IEEE Access (Jan 2021)
Supervised Contrastive Embedding for Medical Image Segmentation
Abstract
Deep segmentation networks generally consist of an encoder to extract features from an input image and a decoder to restore them to the original input size to produce segmentation results. In an ideal setting, the trained encoder should possess the semantic embedding capability, which maps a pair of features close to each other when they belong to the same class, and maps them distantly if they correspond to different classes. Recent deep segmentation networks do not directly deal with the embedding behavior of the encoder. Accordingly, we cannot expect that the features embedded by the encoder will have the semantic embedding property. If the model can be trained to have the embedding ability, it will further enhance the performance as restoring from those features is much easier for the decoder. To this end, we propose supervised contrastive embedding, which employs feature-wise contrastive loss for the feature map to enhance the segmentation performance on medical images. We also introduce a boundary-aware sampling strategy, which focuses on the features corresponding to image patches located at the boundary area of the ground-truth annotations.

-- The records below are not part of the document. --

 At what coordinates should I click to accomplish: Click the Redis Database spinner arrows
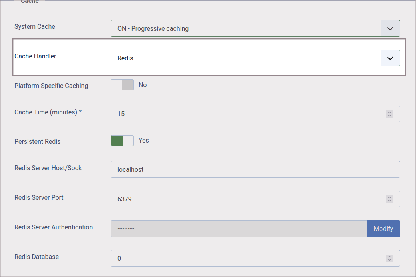tap(389, 258)
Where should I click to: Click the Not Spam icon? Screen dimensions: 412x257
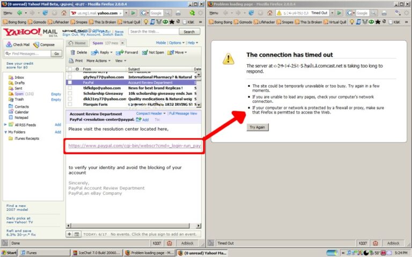145,52
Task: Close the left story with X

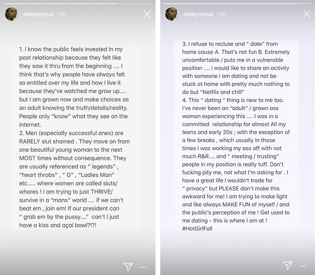Action: pyautogui.click(x=147, y=14)
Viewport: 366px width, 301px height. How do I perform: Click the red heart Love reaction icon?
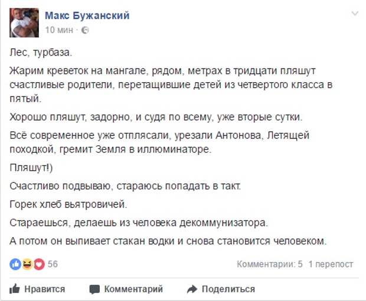pos(39,264)
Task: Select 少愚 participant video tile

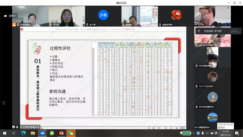Action: [103, 16]
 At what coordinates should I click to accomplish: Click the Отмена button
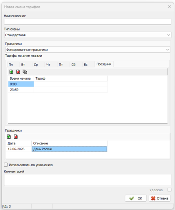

Through extensive experiments on lung segmentation in chest radiographs, liver segmentation in computed tomography, and brain tumor and spinal cord gray matter segmentation in magnetic resonance images, it is demonstrated that the proposed method helps to improve the segmentation performance of popular U-Net, U-Net++, and DeepLabV3+ architectures. Furthermore, it is confirmed that the robustness on domain shifts can be enhanced for segmentation models by the proposed contrastive embedding.